Ausstieg noch vor der Energiecharta-Konferenz im April nötig
Ministerin Leonore Gewessler und Minister Martin Kocher verkündeten im November 2022 gemeinsam, einen österreichischen Ausstieg aus dem Vertrag ”zu prüfen”. Seitdem ist jedoch noch keine Entscheidung gefallen. “Angesichts der entscheidenden Energiecharta-Konferenz im April 2023 fordern wir den koordinierten Ausstieg der EU und aller EU-Mitgliedstaaten aus dem ECV beziehungsweise - sollte dies nicht gelingen - den Ausstieg Österreichs”, so die Absender*innen des offenen Briefs.

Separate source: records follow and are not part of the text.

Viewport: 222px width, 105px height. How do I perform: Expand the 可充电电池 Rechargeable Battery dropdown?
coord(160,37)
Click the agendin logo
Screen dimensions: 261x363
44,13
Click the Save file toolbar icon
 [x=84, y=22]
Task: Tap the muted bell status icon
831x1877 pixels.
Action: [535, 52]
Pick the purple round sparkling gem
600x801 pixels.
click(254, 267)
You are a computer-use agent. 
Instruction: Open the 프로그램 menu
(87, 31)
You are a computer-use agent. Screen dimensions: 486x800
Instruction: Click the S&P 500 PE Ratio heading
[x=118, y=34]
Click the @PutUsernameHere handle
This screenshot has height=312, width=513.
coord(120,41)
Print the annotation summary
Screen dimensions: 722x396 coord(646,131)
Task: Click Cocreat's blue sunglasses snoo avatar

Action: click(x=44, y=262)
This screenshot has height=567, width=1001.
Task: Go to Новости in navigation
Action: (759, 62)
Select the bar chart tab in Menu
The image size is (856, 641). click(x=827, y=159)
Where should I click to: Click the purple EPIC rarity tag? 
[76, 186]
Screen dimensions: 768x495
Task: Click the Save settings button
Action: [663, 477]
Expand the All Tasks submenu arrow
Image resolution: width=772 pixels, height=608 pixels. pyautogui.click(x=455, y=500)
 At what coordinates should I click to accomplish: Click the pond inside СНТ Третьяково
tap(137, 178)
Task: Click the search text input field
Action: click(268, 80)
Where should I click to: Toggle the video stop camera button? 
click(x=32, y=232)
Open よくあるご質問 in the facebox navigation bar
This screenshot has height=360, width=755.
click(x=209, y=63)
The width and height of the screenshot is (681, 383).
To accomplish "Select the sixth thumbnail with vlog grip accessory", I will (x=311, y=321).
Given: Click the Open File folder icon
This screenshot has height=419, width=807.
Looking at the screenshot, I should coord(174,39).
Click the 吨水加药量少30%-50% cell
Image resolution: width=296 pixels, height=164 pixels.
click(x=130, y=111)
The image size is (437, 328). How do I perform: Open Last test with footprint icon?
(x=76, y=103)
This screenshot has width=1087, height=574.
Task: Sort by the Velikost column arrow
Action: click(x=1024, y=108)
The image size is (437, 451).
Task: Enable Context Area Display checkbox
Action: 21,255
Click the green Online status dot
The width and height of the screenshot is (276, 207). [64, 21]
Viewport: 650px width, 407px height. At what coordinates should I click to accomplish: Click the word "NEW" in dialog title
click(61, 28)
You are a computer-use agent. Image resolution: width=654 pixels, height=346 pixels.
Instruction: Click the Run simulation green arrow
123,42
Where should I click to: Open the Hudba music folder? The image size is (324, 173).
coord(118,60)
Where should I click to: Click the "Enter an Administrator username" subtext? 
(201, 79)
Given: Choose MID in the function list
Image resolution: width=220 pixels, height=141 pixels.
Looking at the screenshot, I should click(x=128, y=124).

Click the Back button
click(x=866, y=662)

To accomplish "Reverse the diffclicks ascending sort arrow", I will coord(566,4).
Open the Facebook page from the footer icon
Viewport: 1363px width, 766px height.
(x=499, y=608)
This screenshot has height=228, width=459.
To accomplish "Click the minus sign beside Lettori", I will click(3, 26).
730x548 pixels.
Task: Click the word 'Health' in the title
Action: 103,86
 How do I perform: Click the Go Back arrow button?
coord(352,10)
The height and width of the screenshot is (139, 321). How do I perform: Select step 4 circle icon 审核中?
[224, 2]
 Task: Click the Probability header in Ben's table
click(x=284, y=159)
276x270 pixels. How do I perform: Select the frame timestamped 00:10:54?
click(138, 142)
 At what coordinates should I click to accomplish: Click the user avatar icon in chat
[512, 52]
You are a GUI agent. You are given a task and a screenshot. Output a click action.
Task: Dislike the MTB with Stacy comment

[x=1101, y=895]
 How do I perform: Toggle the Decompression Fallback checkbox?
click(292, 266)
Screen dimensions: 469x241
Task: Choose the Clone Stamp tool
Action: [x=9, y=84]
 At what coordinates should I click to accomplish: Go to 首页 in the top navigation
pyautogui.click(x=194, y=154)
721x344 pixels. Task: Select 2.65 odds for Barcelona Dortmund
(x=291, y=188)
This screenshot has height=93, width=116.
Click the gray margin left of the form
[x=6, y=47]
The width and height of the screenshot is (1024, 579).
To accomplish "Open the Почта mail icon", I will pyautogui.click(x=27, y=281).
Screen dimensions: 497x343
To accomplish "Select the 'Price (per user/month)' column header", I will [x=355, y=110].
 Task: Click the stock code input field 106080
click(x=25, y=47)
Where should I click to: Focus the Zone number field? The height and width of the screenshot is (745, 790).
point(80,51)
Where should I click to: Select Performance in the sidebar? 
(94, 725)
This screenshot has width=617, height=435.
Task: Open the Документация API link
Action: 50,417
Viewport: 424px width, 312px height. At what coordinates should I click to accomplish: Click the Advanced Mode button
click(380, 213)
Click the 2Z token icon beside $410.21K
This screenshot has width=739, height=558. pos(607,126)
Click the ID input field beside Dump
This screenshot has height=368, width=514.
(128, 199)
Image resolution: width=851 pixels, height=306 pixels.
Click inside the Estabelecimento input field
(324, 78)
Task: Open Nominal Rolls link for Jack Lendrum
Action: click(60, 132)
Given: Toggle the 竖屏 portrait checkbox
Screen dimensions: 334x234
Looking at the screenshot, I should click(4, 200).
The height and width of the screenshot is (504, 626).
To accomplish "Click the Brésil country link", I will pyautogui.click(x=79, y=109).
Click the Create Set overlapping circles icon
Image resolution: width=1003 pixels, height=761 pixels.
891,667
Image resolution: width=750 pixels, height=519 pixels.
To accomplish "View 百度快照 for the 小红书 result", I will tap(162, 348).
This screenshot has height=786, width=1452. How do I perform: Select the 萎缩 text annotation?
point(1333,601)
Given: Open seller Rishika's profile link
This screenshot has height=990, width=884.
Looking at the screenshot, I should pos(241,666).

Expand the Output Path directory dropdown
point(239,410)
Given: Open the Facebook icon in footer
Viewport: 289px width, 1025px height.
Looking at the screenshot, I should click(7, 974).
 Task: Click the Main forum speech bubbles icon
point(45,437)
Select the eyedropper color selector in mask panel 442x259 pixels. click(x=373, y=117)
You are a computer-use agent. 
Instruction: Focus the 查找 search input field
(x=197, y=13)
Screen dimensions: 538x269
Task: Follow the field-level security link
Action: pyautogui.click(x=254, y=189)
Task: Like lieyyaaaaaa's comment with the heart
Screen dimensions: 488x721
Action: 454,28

Energiecharta-Vertrag nicht mit Klimaschutz, Energiewende und Demokratie vereinbar
Der Energiecharta-Vertrag ist ein Hindernis für die Energiewende und für die im Pariser Klimavertrag vereinbarte Einhaltung des 1,5 Grad Temperaturlimits. Er beinhaltet umstrittene Sonderklagerechte, die mit den Prinzipien von Rechtsstaatlichkeit und Demokratie unvereinbar sind. Diese werden von Konzernen auch intensiv genutzt: Mit 157 bekannten Fällen ist der Energiecharta-Vertrag das Investitionsabkommen mit den meisten Streitfällen weltweit. Dabei mussten Staaten bisher mehr als 45 Milliarden Euro an Energiekonzerne und Investoren zahlen.
Daran ändert auch die Reform kaum etwas. Die Möglichkeit für ausländische Konzerne, Staaten wegen Klimaschutzmaßnahmen, wegen eines Energiepreisdeckels oder einer Übergewinnsteuer zu verklagen, bleibt weiterhin aufrecht. Selbst der Schutz für fossile Energien bleibt noch jahrelang bestehen. Atomenergie wird gar ohne Änderungen weiter geschützt bleiben. Die Regierung soll sich nicht länger mit einer Reform des aus der Zeit gefallenen Energiecharta-Vertrags aufhalten, sondern rasch Schritte für Klimaschutz und einen sozial gerechten Übergang setzen.